WAFFLES: Hey Boss! Do you think Glogirly will get to meet Judge Judy today???
KATIE: Waffles, what on EARTH are you wearing???
WAFFLES: It's my Judge Judy outfit! Glogirly said she gets to be a jury duty person today so I'm practicing to be a judge. Want me to judge you?
KATIE: What I want is for you to take off those ridiculous things that look like Ho-Ho's on your head.
WAFFLES: Those aren't Ho-Ho's. That's my WIG.
KATIE: Ok, same answer. What I want is for you to take off that ridiculous WIG that looks like a bunch of Ho-Ho's on your head.
WAFFLES: Maybe Judge Judy likes Ho-Ho's. Did you ever think of that?
KATIE: Fine. Go ahead and play "Judge Judy." But leave me out of this.
WAFFLES: Order in the court! Order in the Court! I'll take a bucket of chicken, original recipe...and a big side of extra gravy.
KATIE: If this is the future of our justice system, we're doomed.

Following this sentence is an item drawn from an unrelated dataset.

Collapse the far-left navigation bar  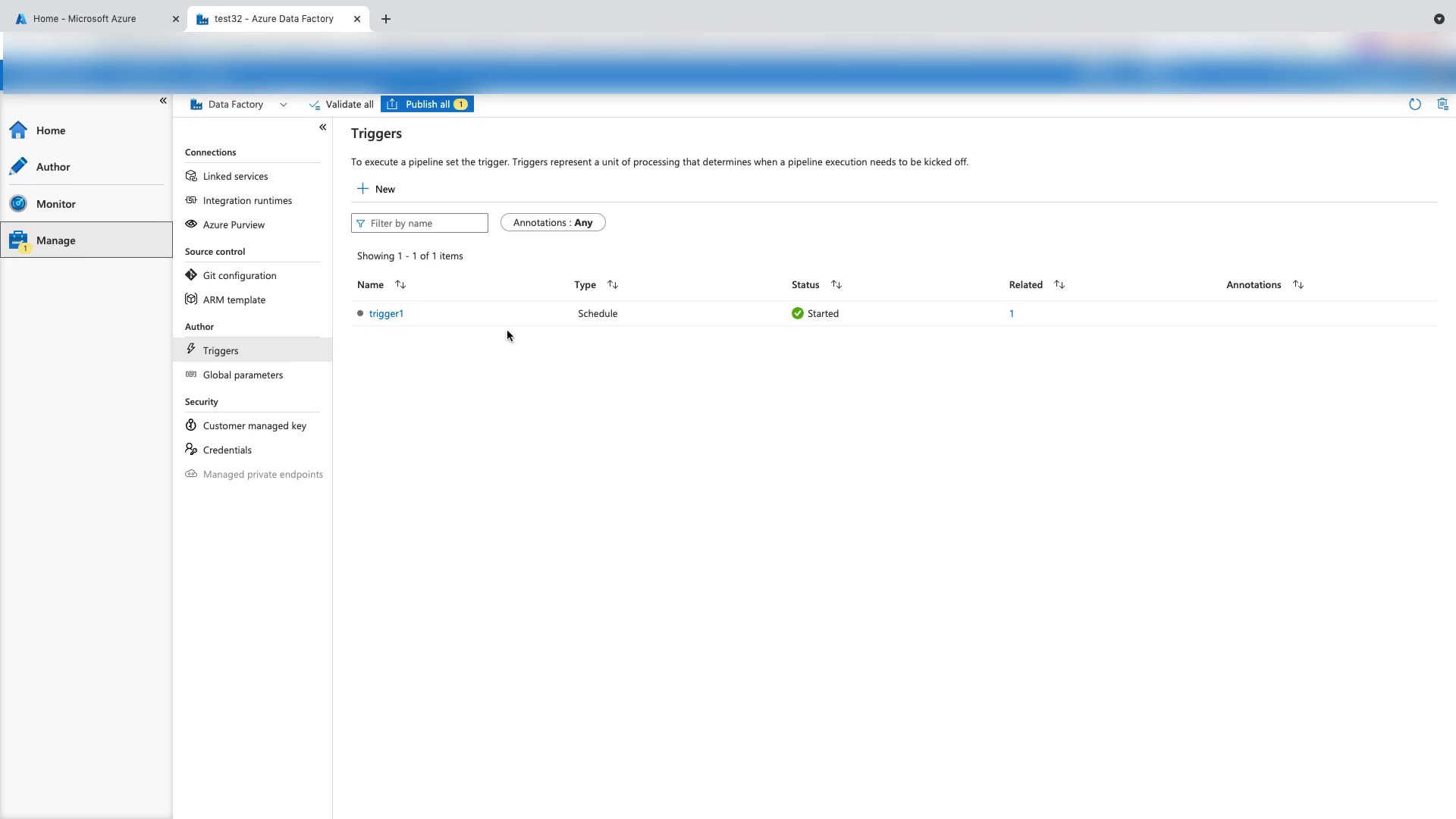[x=163, y=101]
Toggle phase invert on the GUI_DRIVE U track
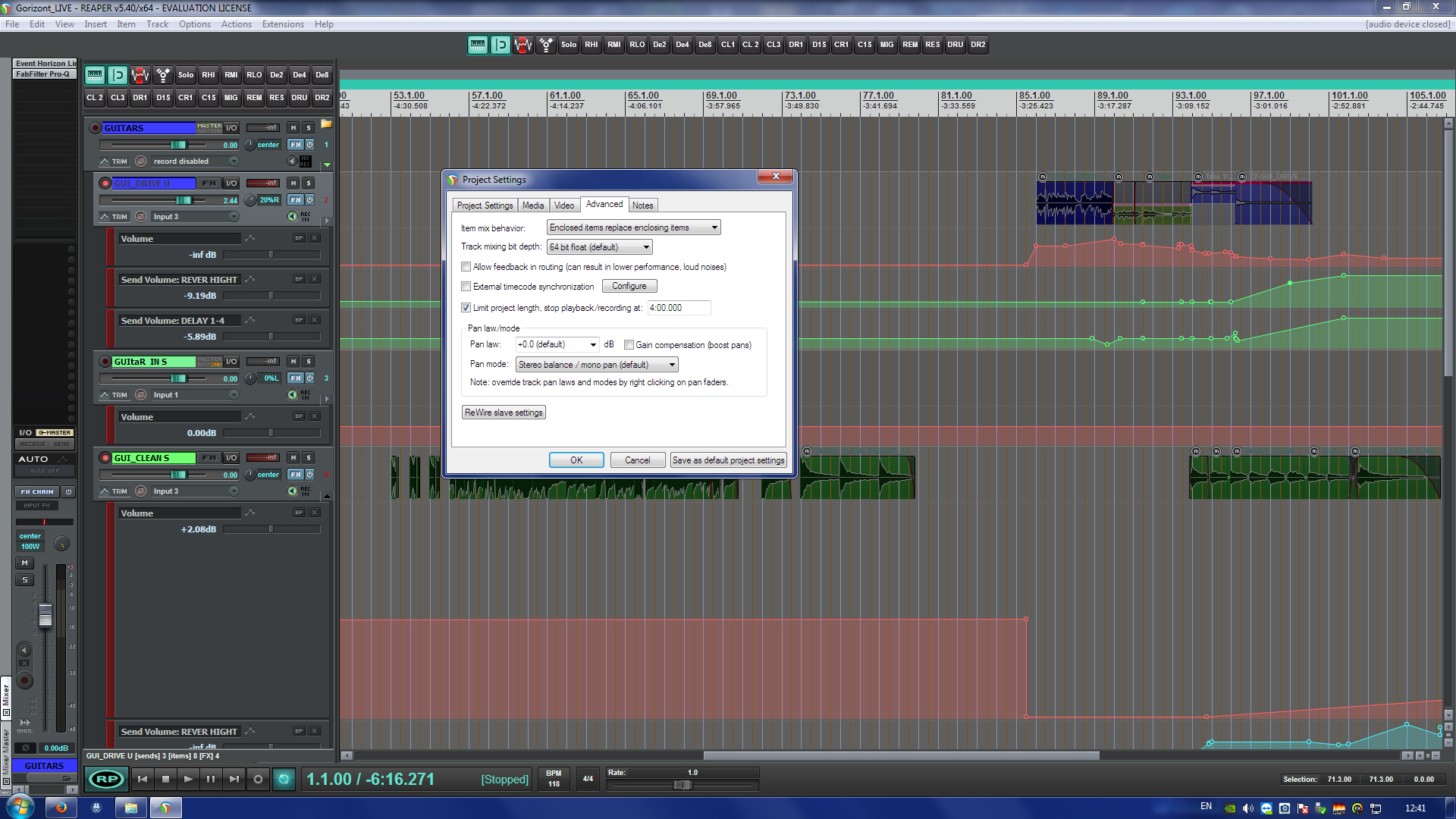Screen dimensions: 1456x819 pyautogui.click(x=140, y=217)
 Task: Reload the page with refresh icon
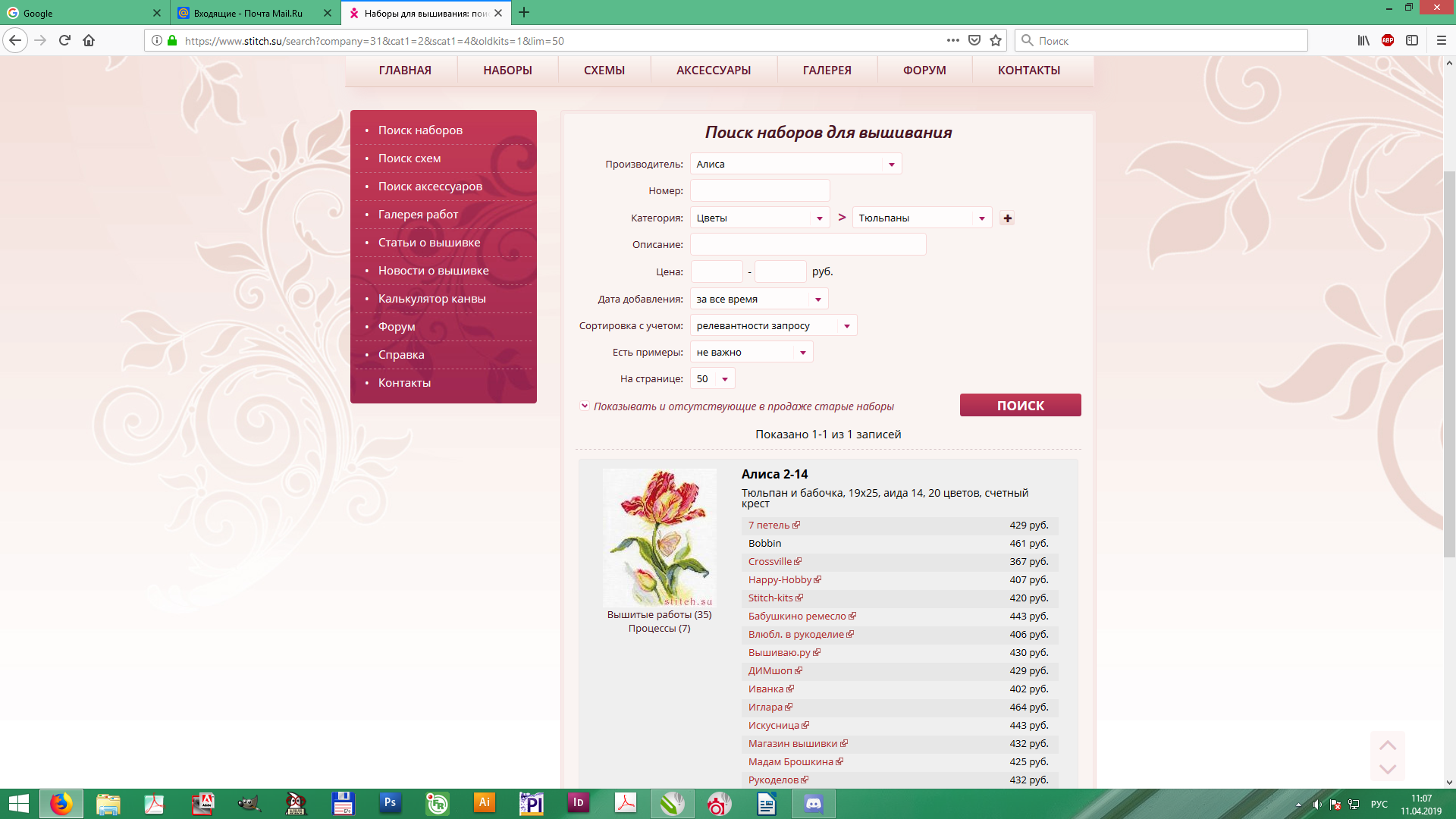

That's right. Glogirly received her official summons last month and today is the day. She's managed to go her entire life without being called for jury duty. Ok, so she was safe for the first 18 years. But only a couple of years in Colorado and they've found her!
Truth be told, she's rather curious about the whole thing. She probably thinks it will be all dramatic and stuff, like on TV. But she's also a little nervous she could be put on a lengthy trial or worse yet, sequestered. (Though the chances of that are extremely slim.) After all, she's got CATS to feed. And play with. And sleep with. And watch movies with.